Filter these records by the string "screenshot", copying each line that holds it.

[DATA FOR THIS TASK]
◆ ◆ ◆ ◆ ◆ ◆ ◆

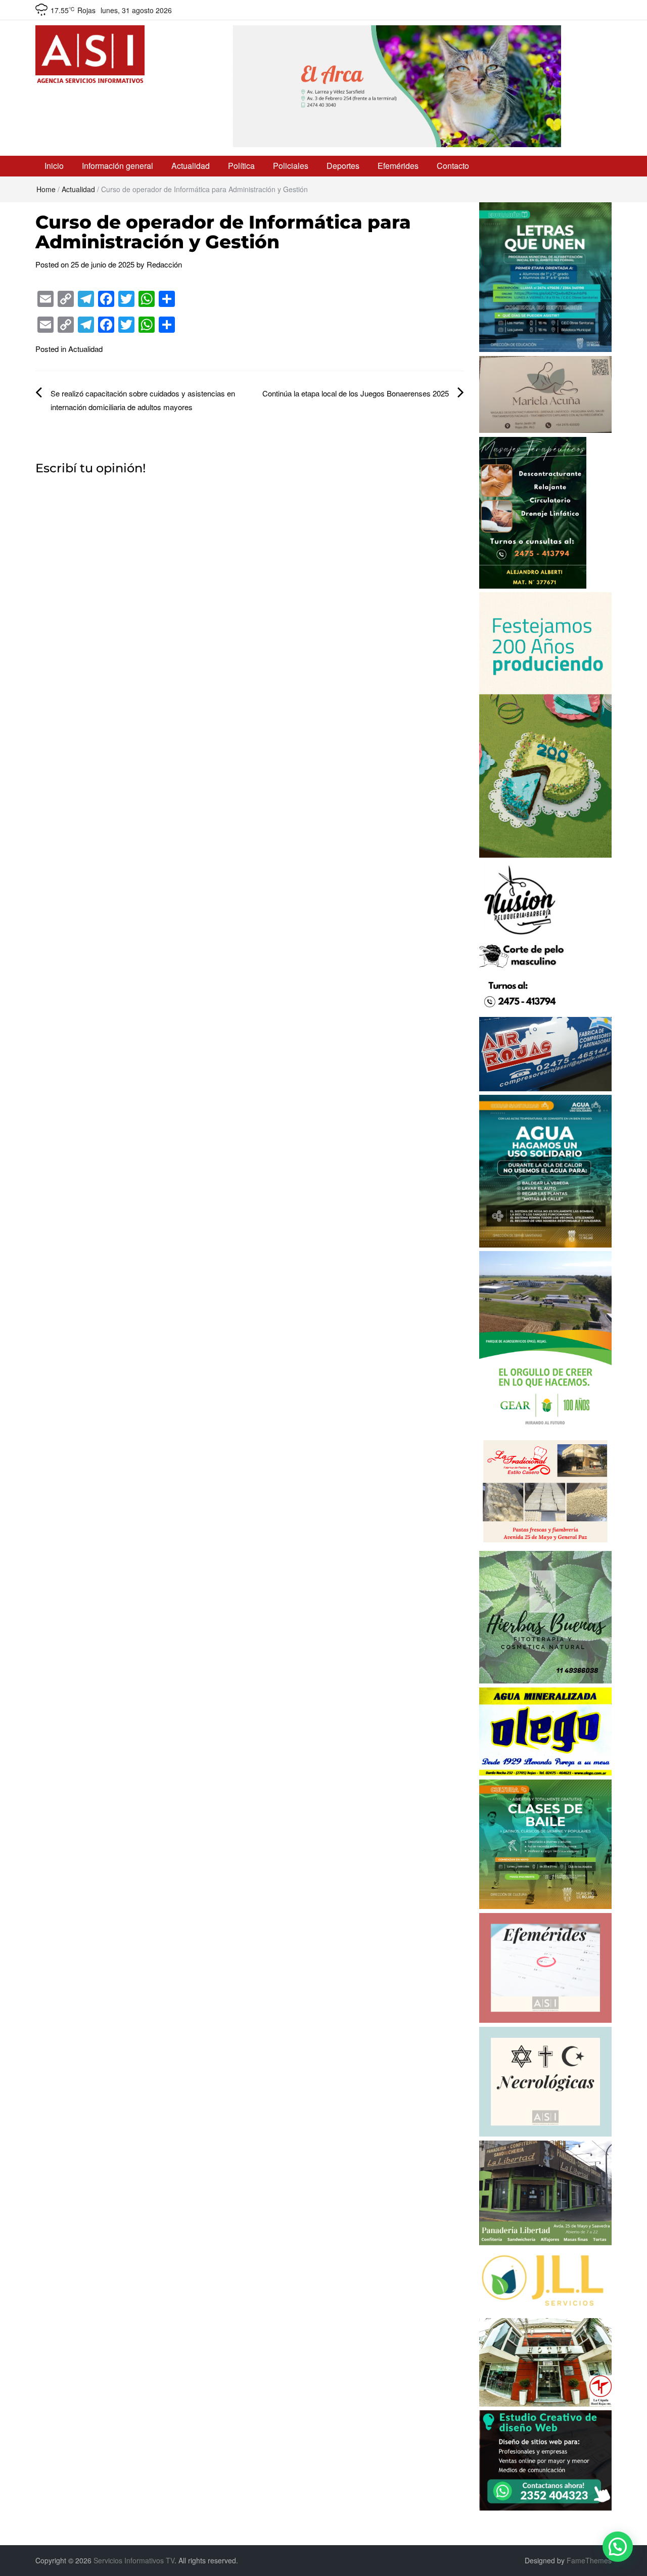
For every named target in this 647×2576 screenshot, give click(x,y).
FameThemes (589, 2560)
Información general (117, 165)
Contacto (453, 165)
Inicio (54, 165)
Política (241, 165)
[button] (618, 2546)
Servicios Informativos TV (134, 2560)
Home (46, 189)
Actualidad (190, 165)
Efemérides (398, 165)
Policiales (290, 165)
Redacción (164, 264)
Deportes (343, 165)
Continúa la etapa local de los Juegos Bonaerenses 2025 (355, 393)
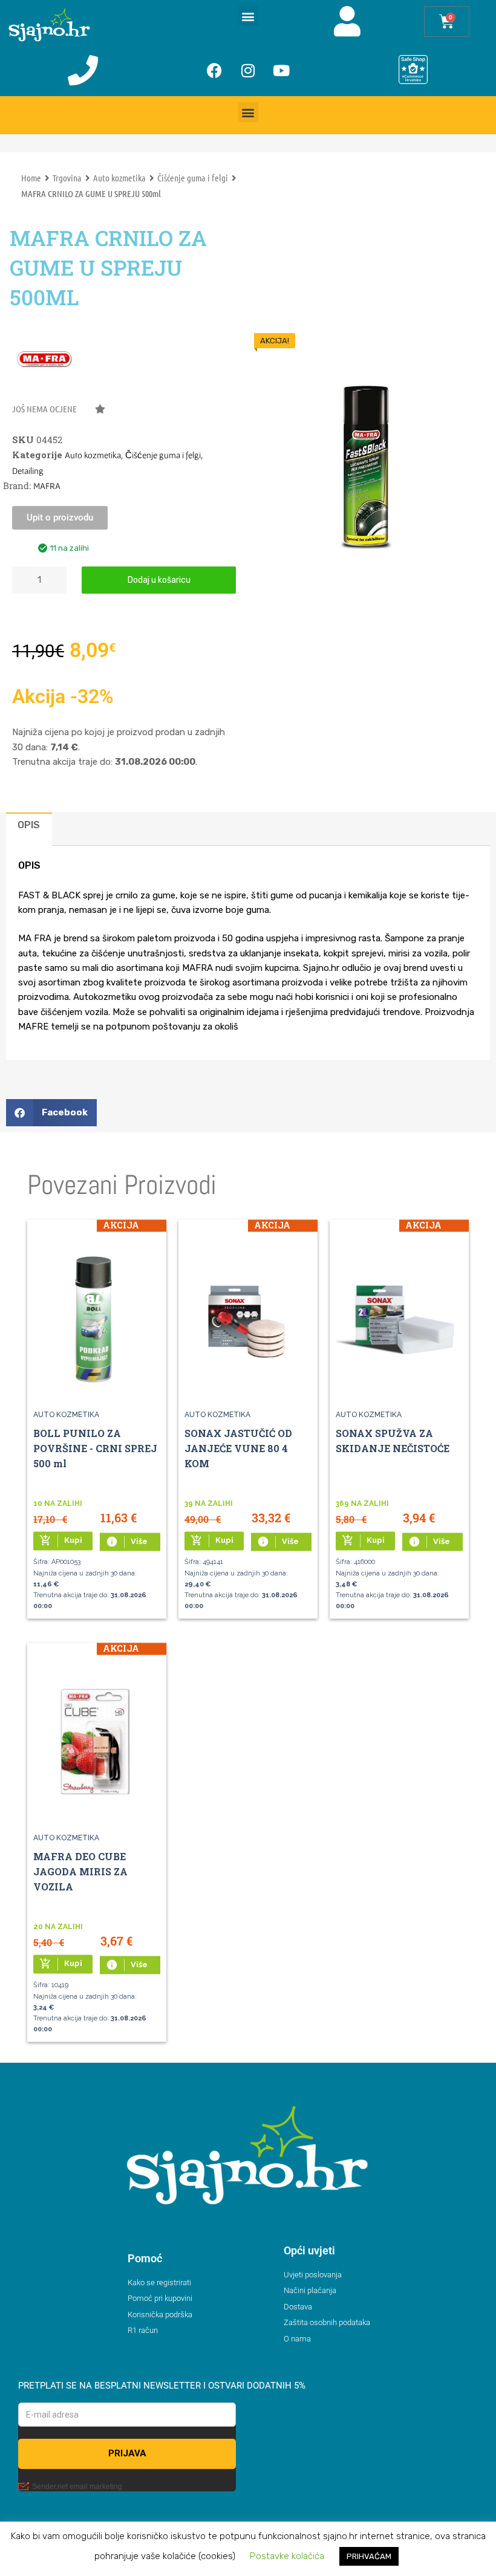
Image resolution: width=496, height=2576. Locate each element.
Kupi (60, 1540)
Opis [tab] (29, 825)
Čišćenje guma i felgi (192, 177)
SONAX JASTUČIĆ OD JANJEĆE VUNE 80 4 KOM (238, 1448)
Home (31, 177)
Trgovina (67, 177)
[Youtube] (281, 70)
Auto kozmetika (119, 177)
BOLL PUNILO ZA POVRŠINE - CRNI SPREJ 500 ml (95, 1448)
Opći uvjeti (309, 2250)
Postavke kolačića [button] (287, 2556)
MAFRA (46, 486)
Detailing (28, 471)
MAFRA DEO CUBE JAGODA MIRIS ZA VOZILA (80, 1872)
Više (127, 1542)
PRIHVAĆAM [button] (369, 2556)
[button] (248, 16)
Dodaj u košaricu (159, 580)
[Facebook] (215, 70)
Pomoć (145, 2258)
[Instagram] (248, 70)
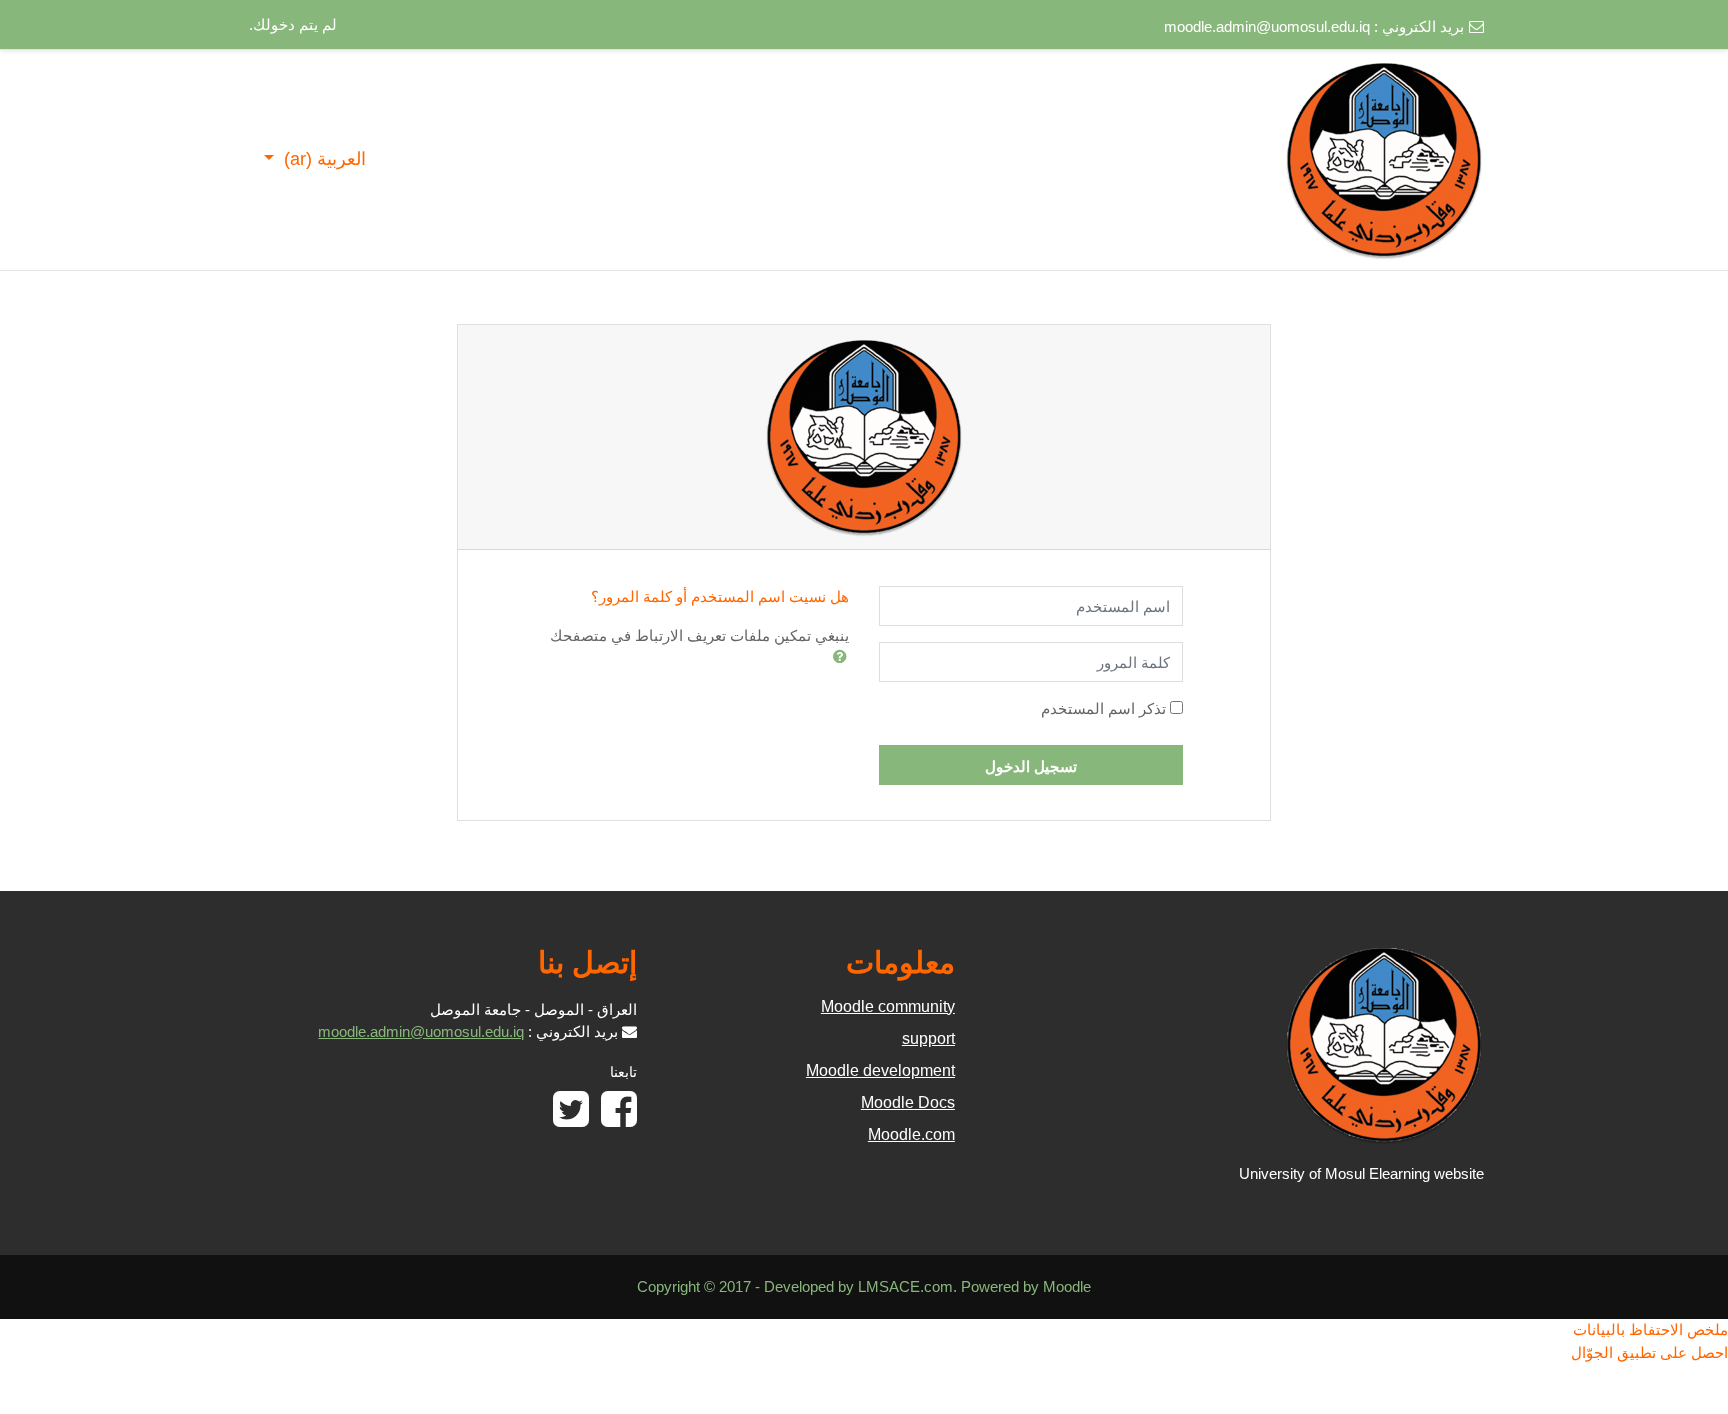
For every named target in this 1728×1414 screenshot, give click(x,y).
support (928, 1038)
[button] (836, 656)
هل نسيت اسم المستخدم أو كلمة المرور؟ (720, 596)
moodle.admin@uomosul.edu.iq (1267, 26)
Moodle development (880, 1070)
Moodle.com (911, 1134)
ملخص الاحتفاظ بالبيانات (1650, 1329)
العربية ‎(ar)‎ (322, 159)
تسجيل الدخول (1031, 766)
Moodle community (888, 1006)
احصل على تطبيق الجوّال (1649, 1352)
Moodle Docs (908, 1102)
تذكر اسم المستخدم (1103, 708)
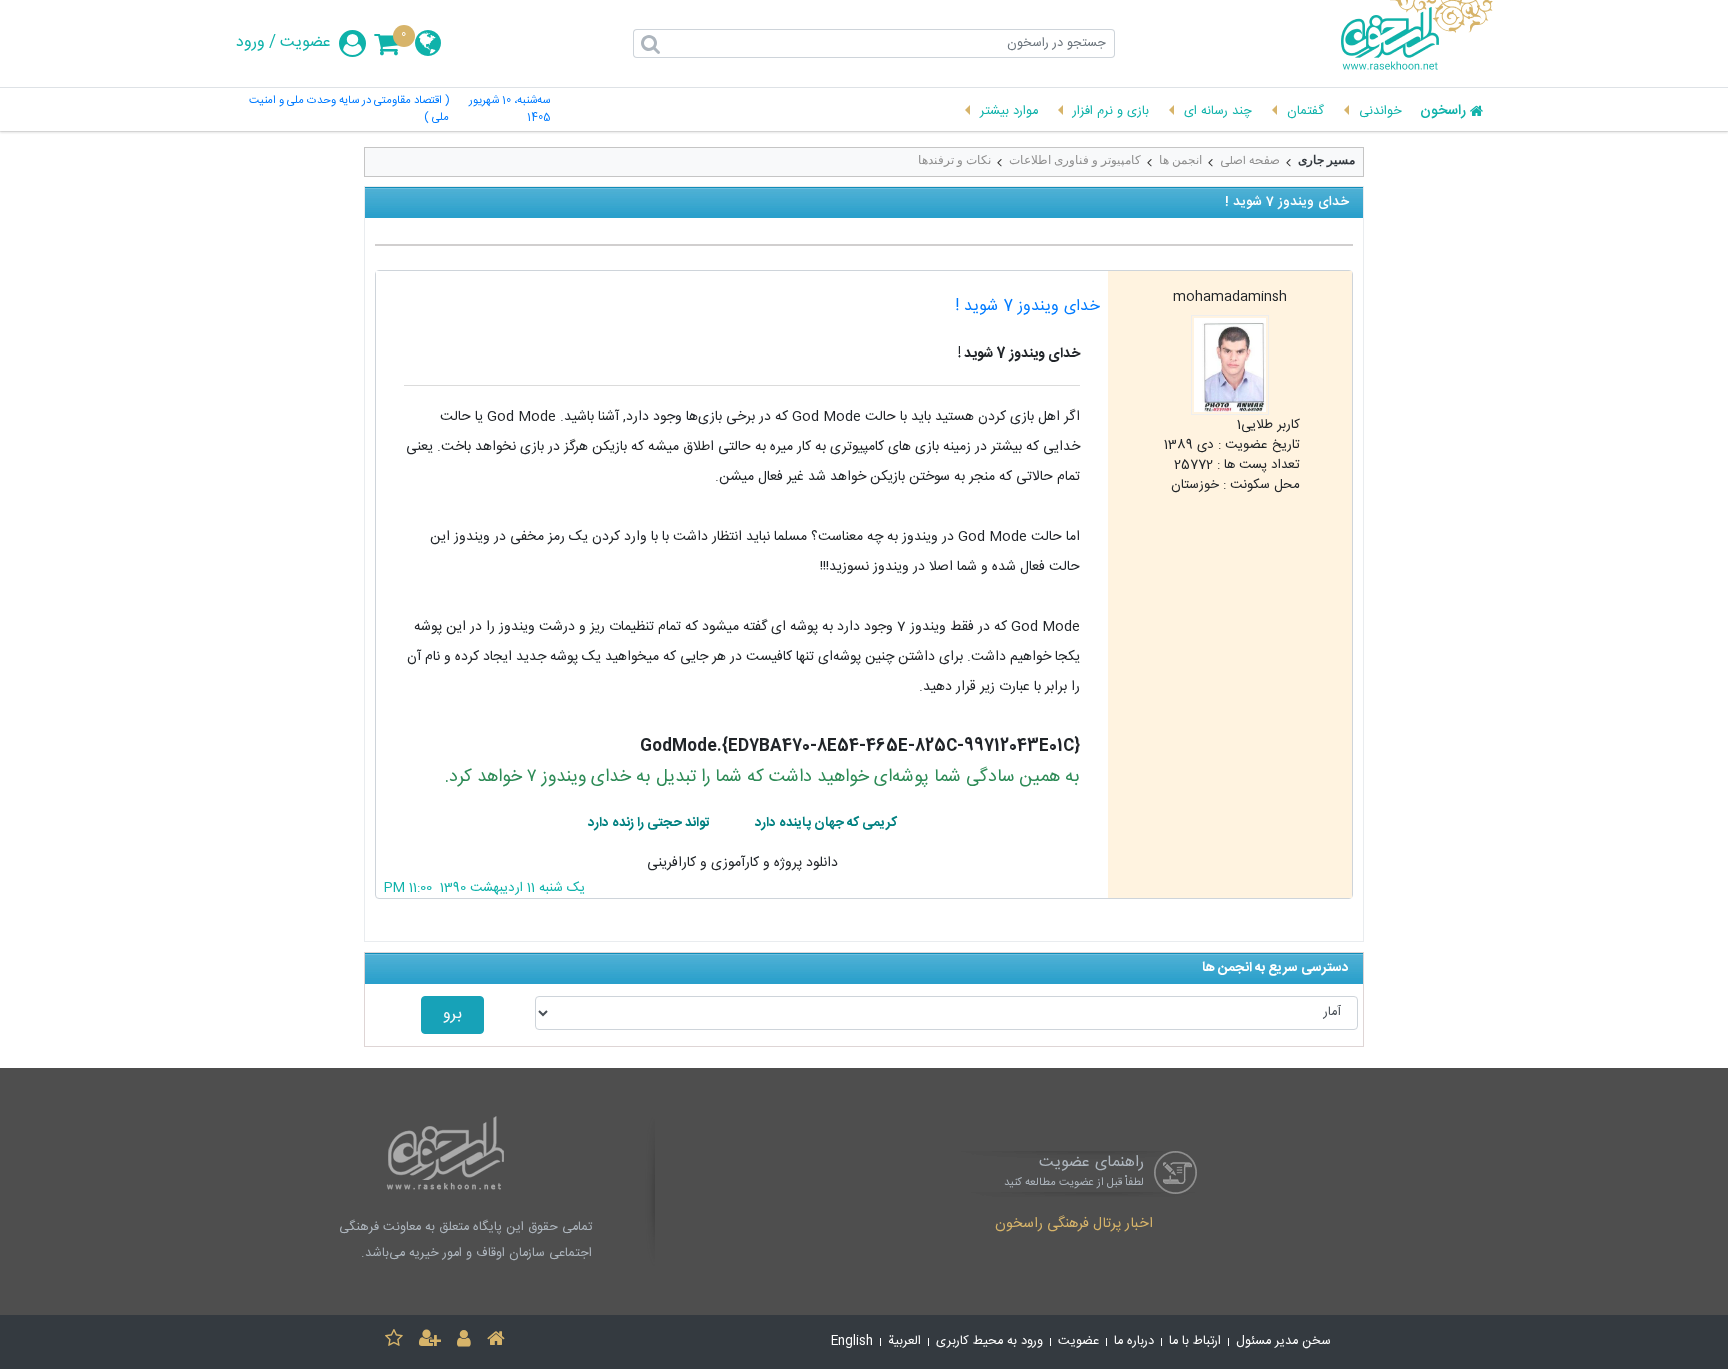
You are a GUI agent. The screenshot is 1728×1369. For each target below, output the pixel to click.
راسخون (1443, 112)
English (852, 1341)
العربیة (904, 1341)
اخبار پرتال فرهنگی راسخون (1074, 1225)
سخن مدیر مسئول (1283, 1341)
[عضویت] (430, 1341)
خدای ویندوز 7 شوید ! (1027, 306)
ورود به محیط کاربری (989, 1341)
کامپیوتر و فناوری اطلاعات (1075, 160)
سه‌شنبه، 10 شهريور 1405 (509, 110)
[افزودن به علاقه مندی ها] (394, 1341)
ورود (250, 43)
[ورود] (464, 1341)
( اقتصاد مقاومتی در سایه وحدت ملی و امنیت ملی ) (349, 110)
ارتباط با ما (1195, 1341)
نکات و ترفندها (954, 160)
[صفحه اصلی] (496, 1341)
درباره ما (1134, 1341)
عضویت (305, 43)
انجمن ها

◆ ◆ ◆ ◆ ◆ ◆ ◆

[SOLUTION]
For every named target in this 647×2576 screenshot, give click(x,y).
For every named target in this 1728×1414 screenshot, give click(x,y).
You are a GUI agent. The screenshot is 1728×1369. For each target below, output the pixel to click.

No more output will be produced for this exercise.